Alors, plutôt que de courir derrière l’extrême droite, plutôt que de stigmatiser et insulter, jeter la suspicion et l’opprobre, agissez pour l’égalité territoriale.

Plutôt que de faire croire que vous agissez pour la sécurité des habitants de nos quartiers à coup de caméras, financez la présence humaine sur le terrain, la mise en place de médiateurs qui seraient des recours humains pour les habitants de nos quartiers.

Plutôt que de penser que vous garantirez le respect du principe de laïcité avec une charte, favorisez le rétablissement de la république partout et pour tous en soutenant le maintien des services publics et la promotion de l’éducation populaire. Contribuez à la bataille culturelle si indispensable face à l’idéologie dominante qui divise et stigmatise, déconstruisez les préjugés plutôt que de les nourrir.

D’un côté, vous vous inscrivez, cher M. Karam, en organisateur de primaires en mobilisant les communautés au service de Mme Pécresse si l’on en croit la presse, de l’autre vous vous dites républicain. Cessons ces méthodes qui amplifient la défiance de nos concitoyens face à la politique.

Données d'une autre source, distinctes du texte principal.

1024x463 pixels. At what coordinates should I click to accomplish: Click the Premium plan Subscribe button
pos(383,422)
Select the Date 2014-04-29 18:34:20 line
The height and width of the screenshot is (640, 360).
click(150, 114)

Cessez de courir derrière Mme Le Pen et de M. Zemmour. Cela en devient effrayant. Nous avons peur pour nous mêmes mais nous avons peur aussi pour nos enfants.

Non seulement vous n’avez pas le monopole des principes républicains mais au contraire, vous montrez chaque année à quel point vous en êtes éloignés ! Ce budget l’illustre.

Alors l’urgence aujourd’hui c’est bien de cesser les coupes budgétaires pour nos villes et nos quartiers prioritaires, c’est d’investir massivement pour la jeunesse dans notre région, c’est l’éducation, l’action sociale et les services publics.

Parce que vous n’avez toujours pas compris cela malgré l’évidence, avec mes collègues du pôle écologiste nous voterons contre ce budget.